给定一个二叉树的 根节点 root,想象自己站在它的右侧,按照从顶部到底部的顺序,返回从右侧所能看到的节点值。
示例 1:
输入: [1,2,3,null,5,null,4]
输出: [1,3,4]
示例 2:
输入: [1,null,3]
输出: [1,3]
示例 3:
输入: []
输出: []
/**
* Definition for a binary tree node.
* function TreeNode(val, left, right) {
* this.val = (val===undefined ? 0 : val)
* this.left = (left===undefined ? null : left)

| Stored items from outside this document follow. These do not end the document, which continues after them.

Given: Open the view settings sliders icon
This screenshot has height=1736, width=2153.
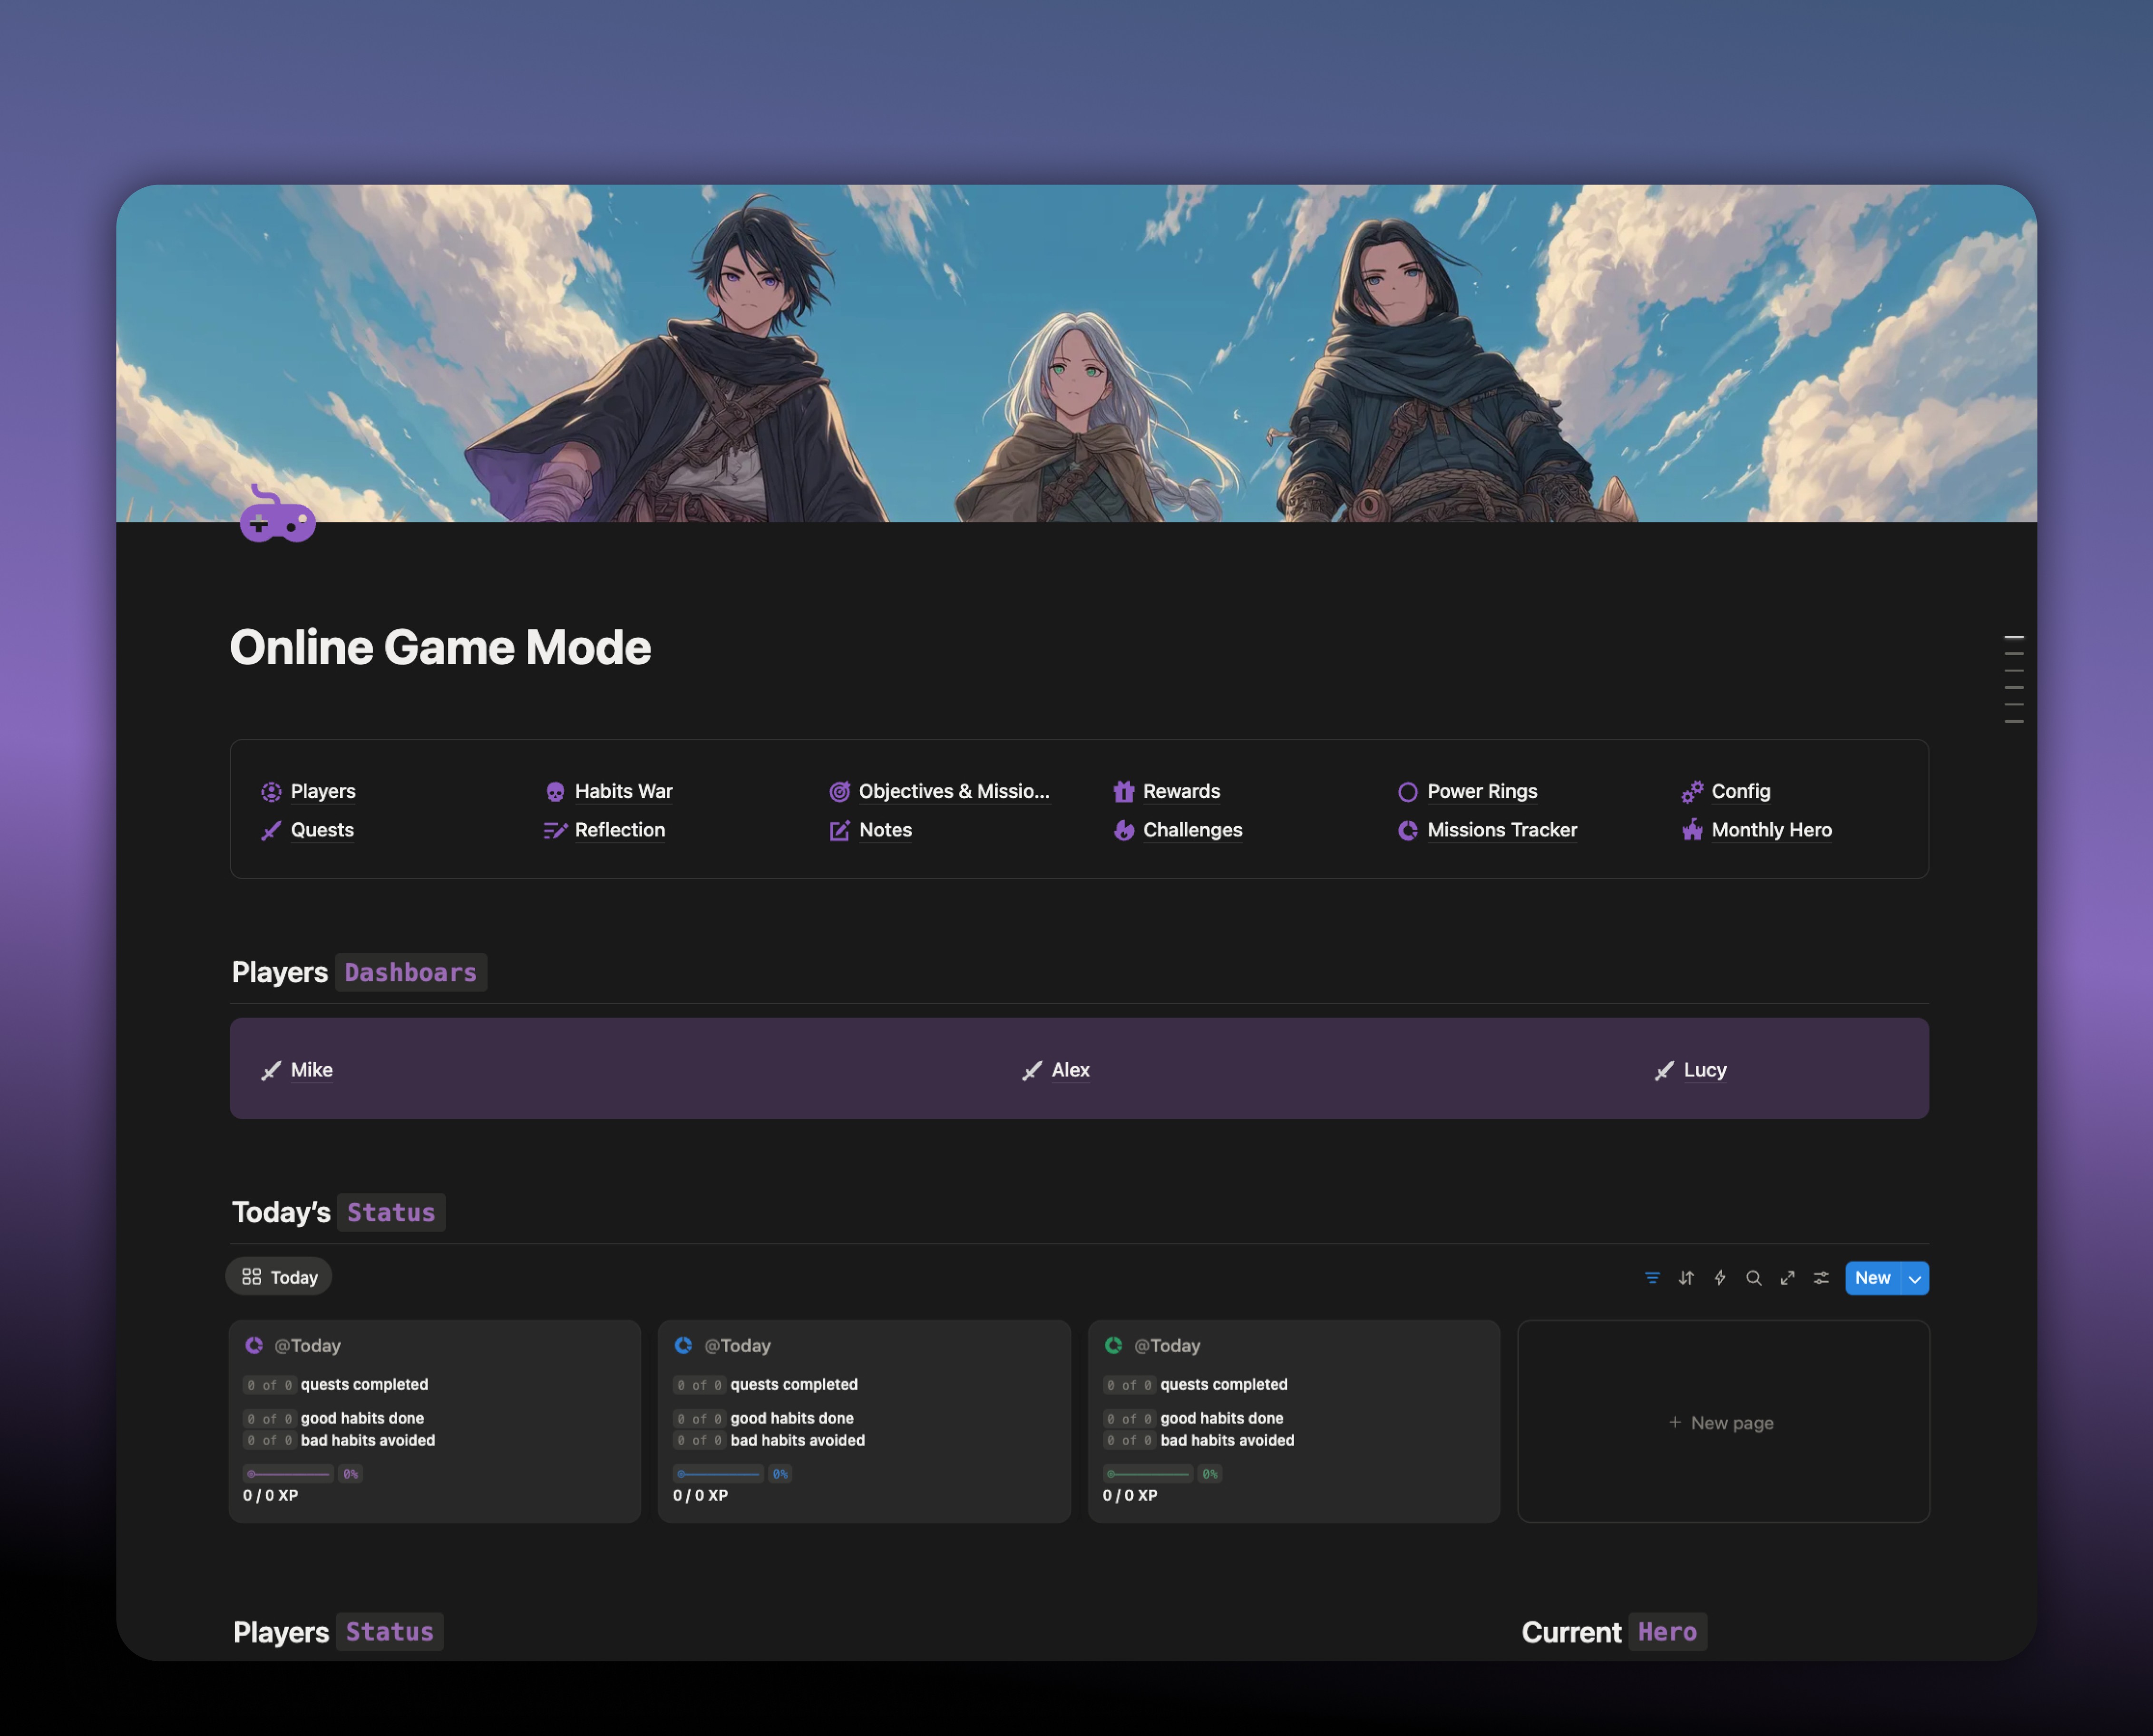Looking at the screenshot, I should point(1821,1278).
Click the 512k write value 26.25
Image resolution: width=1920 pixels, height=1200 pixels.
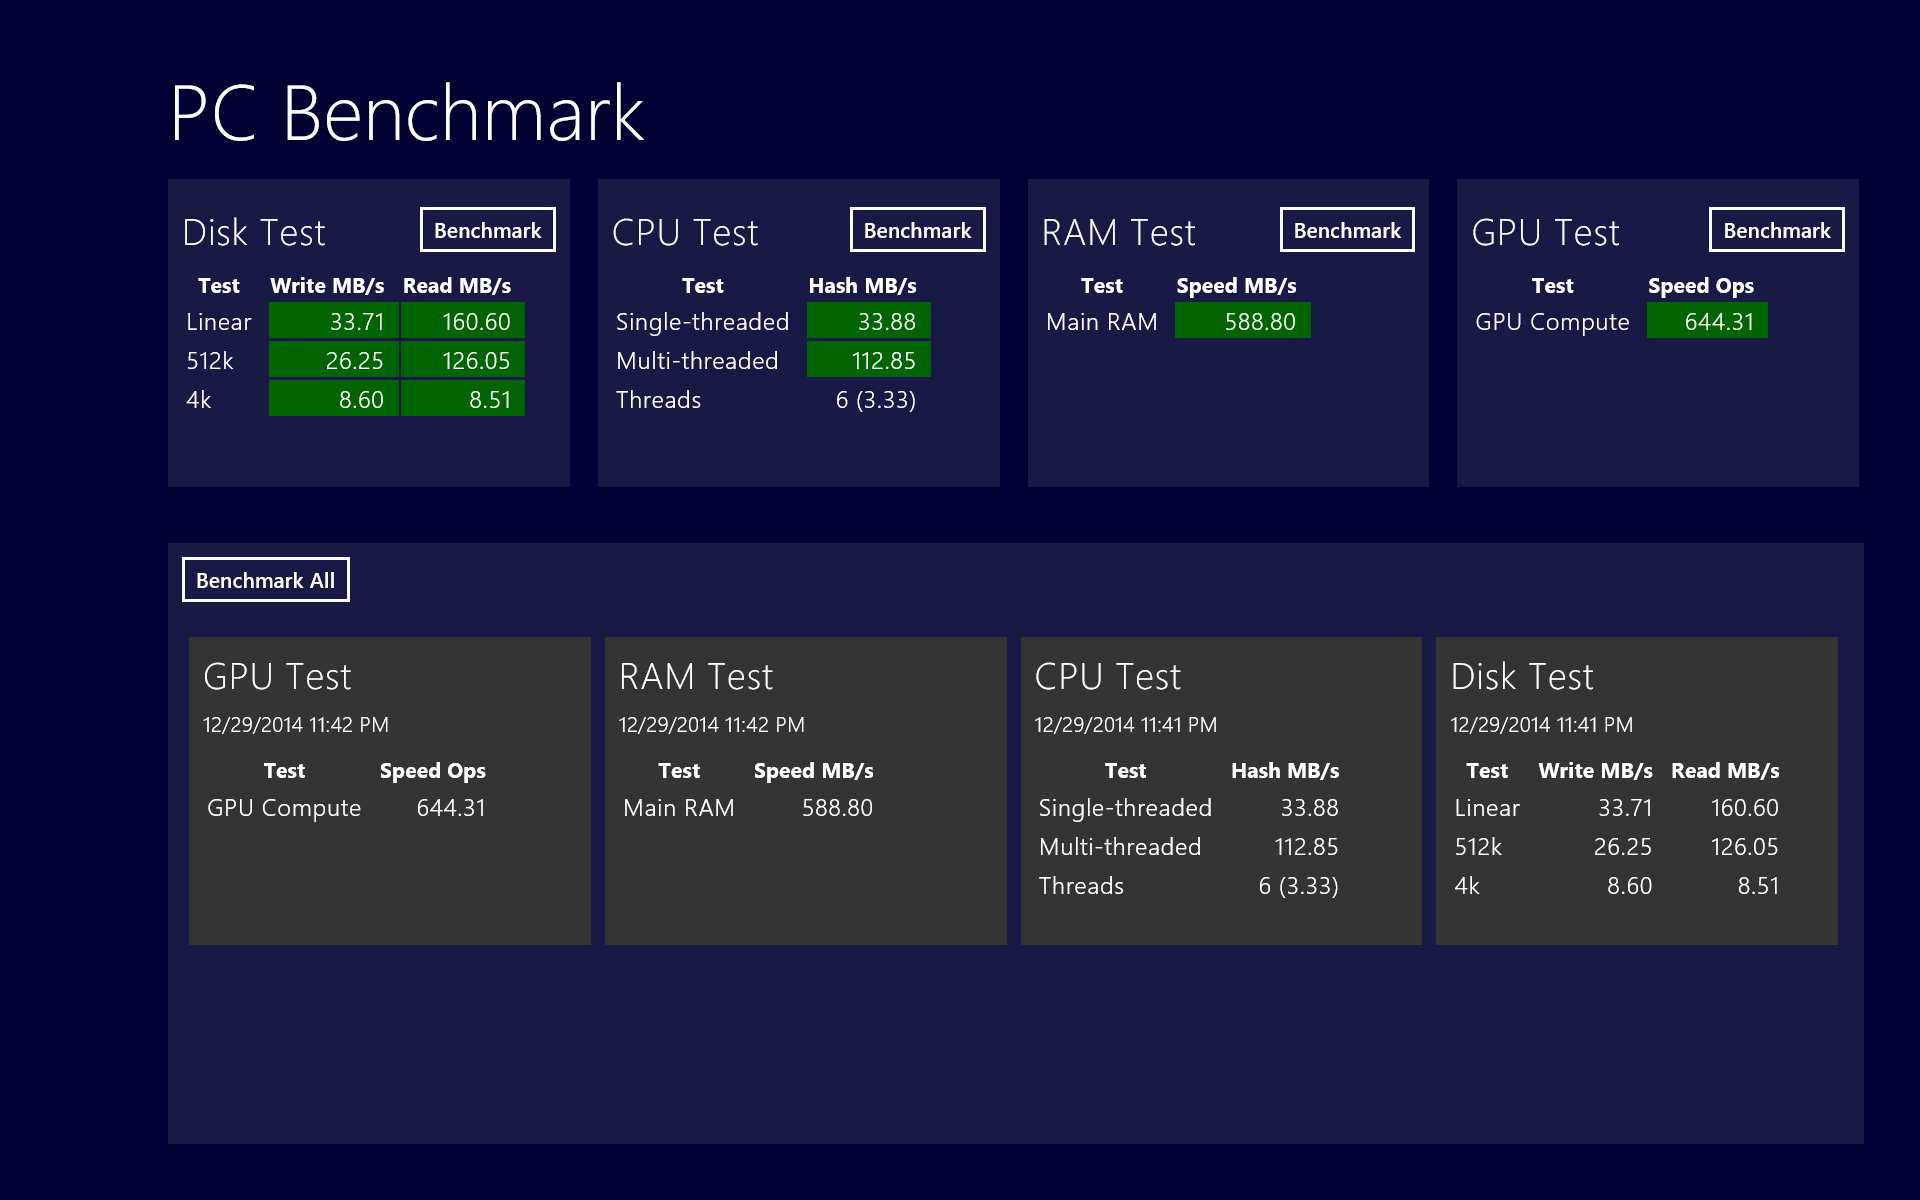[334, 360]
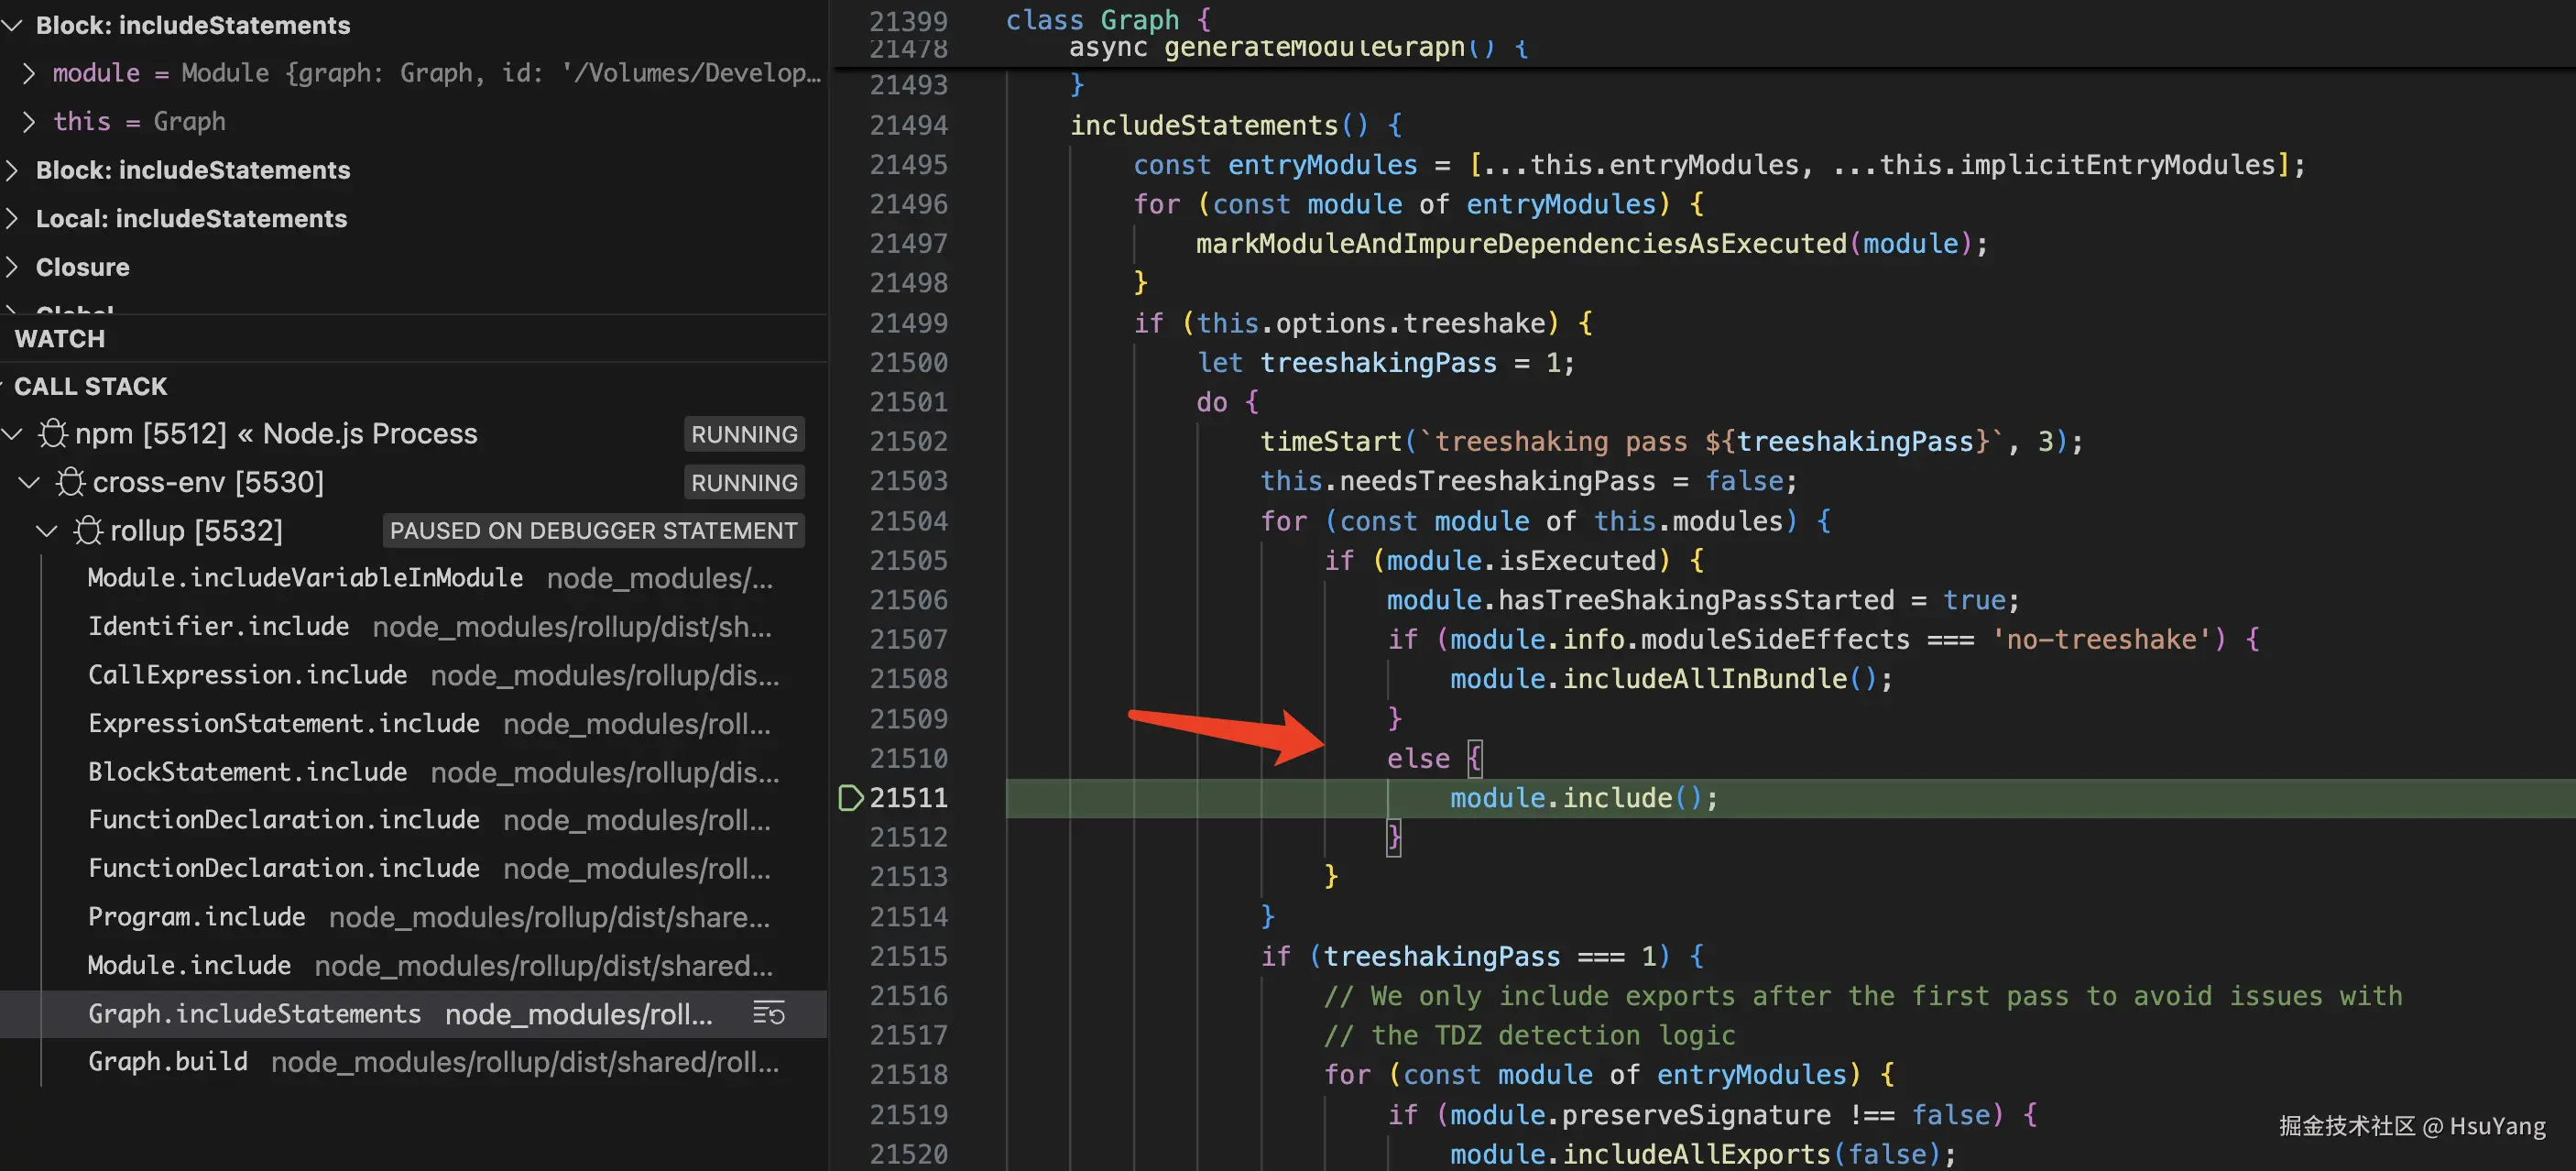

* this.right = (right===undefined ? null : right)
* }
*/
/**
* @param {TreeNode} root
* @return {number[]}
*/
var rightSideView = function(root) {
const res = []
if(!root) {
return res
}
let queue = [root] // 维护层次遍历的队列
while(queue.length) {
let curLength = queue.length
for(let i = 0; i < curLength; i++) { //遍历当前层,并输入最右边的节点
let head = queue.pop()
if(head.left !== null) {
queue.unshift(head.left) // 往队列左边插入左节点
}
if(head.right !== null) {
queue.unshift(head.right)
}
if(i === curLength - 1) { // 当前层遍历完,存入最后的节点
res.push(head.val)
}
}
}
return res
};
/**
* Definition for a binary tree node.
* function TreeNode(val, left, right) {
* this.val = (val===undefined ? 0 : val)
* this.left = (left===undefined ? null : left)
* this.right = (right===undefined ? null : right)
* }
*/
/**
* @param {TreeNode} root
* @return {number[]}
*/
var rightSideView = function(root) {
const res = []
if(!root) {
return res
}
function dfs(root, level) {
if(root === null) {
return;
}
if(level === res.length) { // 该层次第一次访问的节点(先右后左),存入res
res.push(root.val)
}
level++
dfs(root.right, level)
dfs(root.left, level)
}
dfs(root, 0)
return res
};